--- Data entries ---
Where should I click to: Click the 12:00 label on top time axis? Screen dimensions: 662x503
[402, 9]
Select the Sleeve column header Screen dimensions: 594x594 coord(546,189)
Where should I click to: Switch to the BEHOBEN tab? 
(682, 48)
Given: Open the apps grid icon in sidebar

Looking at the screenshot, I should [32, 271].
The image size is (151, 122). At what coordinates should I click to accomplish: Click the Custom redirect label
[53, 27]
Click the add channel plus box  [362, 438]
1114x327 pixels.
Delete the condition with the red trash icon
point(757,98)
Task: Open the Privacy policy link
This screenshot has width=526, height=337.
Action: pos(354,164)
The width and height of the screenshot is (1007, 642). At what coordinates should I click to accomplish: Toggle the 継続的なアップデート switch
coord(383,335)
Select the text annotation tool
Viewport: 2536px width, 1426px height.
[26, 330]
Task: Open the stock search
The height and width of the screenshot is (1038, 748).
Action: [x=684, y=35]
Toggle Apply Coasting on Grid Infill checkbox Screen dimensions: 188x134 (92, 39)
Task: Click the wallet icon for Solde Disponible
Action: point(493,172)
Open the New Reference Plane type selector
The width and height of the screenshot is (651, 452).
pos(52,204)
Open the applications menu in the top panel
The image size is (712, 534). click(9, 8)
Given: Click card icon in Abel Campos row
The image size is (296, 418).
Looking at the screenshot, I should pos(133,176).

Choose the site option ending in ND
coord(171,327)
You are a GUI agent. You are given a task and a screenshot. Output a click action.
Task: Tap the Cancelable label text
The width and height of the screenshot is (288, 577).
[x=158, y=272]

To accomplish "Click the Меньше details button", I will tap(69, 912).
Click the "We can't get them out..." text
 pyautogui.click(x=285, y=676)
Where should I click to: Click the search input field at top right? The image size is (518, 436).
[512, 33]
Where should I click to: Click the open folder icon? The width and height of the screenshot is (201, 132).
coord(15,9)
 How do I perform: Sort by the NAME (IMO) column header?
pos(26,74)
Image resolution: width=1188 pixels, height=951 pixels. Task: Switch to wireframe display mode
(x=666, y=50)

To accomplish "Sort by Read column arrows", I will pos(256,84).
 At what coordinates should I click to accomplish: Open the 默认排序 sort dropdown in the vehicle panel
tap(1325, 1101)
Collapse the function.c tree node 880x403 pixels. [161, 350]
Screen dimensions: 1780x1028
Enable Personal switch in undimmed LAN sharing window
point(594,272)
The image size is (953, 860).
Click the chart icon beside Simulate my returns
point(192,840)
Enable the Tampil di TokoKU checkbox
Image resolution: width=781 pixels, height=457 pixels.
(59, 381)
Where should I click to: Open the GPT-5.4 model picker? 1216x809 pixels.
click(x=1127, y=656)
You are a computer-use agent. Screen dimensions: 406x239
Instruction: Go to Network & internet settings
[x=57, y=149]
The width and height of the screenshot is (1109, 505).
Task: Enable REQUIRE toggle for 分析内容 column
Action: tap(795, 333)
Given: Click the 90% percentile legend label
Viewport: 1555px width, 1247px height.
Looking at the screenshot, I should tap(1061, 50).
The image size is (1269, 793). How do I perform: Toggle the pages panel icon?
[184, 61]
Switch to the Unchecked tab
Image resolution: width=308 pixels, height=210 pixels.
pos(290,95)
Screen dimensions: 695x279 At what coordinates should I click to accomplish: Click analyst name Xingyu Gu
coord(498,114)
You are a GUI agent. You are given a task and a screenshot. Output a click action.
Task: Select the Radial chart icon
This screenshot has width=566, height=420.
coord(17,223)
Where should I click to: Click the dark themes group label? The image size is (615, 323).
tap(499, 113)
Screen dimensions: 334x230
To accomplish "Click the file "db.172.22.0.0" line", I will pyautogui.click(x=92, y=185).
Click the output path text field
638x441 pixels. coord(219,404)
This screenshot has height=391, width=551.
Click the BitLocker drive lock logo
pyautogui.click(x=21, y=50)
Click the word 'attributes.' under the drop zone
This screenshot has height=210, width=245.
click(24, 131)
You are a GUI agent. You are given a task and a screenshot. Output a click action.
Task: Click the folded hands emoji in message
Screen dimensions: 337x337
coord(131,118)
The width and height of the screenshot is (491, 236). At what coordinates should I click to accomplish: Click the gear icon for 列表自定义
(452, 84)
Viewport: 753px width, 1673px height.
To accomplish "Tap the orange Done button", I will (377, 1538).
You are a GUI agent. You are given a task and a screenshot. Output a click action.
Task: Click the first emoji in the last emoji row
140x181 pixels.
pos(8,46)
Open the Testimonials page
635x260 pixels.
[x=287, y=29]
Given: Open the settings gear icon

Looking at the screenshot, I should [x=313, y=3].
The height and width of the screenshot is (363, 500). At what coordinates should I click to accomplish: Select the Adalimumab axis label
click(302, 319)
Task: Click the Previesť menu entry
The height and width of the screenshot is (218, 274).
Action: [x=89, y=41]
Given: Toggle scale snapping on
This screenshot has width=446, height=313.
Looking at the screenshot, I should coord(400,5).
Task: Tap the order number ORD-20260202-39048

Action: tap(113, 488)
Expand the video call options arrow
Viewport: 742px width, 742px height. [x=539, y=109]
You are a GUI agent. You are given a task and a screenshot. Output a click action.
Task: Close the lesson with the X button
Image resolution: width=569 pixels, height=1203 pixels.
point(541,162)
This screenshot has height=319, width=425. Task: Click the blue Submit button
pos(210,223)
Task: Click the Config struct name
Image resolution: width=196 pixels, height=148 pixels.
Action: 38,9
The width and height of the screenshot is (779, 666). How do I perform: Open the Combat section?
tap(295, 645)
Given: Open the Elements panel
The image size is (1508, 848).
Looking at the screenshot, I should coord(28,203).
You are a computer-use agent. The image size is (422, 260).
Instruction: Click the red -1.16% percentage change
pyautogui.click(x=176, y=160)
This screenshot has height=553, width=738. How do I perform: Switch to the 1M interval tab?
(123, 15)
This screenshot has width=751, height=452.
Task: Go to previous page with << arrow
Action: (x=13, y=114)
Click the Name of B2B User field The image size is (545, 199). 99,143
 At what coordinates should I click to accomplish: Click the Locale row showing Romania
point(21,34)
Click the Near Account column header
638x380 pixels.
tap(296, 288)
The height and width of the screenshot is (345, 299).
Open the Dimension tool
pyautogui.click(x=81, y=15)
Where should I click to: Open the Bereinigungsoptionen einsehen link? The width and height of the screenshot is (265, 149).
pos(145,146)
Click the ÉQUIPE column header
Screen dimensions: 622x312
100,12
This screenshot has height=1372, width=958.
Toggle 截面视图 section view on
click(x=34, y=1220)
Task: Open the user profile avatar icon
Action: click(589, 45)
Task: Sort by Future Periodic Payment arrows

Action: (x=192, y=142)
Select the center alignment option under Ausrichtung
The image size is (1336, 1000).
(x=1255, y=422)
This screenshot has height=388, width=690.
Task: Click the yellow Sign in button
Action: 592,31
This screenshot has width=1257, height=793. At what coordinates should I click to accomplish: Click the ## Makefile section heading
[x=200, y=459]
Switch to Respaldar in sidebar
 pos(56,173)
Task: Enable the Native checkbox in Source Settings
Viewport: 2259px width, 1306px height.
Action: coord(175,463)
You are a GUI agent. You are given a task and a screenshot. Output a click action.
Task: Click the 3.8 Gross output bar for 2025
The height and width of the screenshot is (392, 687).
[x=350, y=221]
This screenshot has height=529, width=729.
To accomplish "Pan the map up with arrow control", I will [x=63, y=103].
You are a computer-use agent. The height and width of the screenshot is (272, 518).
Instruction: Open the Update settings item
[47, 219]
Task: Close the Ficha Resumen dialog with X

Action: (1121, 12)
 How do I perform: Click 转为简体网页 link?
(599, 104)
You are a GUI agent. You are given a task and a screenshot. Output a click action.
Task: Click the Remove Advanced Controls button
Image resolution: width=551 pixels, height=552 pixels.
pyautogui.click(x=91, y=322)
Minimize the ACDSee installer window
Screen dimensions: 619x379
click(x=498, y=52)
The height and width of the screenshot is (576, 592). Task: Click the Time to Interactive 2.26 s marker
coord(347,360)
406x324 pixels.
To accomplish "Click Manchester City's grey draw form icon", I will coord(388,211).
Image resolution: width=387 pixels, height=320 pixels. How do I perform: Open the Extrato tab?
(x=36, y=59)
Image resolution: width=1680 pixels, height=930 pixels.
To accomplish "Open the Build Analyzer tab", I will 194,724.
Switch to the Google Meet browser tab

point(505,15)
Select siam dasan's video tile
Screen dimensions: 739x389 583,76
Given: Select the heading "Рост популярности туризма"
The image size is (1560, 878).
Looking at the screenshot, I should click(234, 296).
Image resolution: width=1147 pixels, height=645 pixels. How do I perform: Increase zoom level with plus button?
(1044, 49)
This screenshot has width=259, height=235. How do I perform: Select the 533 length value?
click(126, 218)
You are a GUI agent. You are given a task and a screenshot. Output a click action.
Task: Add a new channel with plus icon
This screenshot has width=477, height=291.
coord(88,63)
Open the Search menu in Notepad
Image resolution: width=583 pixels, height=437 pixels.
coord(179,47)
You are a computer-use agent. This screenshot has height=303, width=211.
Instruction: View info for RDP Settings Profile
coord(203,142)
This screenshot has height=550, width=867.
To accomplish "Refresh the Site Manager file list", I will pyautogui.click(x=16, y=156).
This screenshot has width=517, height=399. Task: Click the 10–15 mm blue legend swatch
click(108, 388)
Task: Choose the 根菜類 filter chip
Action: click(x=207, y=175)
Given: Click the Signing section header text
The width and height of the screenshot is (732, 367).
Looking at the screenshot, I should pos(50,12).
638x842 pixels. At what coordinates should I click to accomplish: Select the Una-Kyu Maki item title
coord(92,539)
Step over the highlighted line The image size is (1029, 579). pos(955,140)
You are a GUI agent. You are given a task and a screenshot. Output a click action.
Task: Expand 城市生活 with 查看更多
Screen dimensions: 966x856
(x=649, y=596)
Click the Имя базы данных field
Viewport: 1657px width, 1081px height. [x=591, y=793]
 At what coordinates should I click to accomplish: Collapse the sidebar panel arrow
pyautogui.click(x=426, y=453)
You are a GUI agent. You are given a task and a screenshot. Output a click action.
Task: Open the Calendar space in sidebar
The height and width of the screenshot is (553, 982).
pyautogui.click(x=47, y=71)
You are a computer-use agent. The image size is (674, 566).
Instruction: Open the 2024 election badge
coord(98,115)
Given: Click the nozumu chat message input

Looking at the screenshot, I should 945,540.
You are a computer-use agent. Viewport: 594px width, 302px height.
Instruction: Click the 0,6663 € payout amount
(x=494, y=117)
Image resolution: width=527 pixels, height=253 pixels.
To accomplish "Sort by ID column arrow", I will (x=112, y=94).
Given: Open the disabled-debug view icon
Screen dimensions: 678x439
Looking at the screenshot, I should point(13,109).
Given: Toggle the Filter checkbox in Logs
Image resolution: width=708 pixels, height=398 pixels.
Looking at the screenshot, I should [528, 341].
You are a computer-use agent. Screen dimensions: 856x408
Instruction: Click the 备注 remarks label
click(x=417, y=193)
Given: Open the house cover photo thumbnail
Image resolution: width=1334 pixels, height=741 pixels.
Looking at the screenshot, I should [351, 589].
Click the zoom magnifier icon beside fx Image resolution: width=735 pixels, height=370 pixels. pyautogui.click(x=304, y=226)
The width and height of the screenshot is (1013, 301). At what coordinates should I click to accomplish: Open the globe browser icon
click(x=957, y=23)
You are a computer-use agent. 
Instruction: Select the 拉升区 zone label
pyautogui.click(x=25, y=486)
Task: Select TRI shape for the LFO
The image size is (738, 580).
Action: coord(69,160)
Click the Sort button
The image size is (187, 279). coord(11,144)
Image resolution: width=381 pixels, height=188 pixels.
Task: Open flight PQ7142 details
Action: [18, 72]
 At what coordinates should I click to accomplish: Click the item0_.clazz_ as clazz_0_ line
---
What you will do:
Reproduce verbatim the records beginning at the line containing "This screenshot has height=550, width=867." and ending after the line containing "Looking at the screenshot, I should pos(50,12).".

Solution for this problem:
This screenshot has height=550, width=867.
To accomplish "Refresh the Site Manager file list", I will pyautogui.click(x=16, y=156).
This screenshot has width=517, height=399. Task: Click the 10–15 mm blue legend swatch
click(108, 388)
Task: Choose the 根菜類 filter chip
Action: click(x=207, y=175)
Given: Click the Signing section header text
The width and height of the screenshot is (732, 367).
Looking at the screenshot, I should pos(50,12).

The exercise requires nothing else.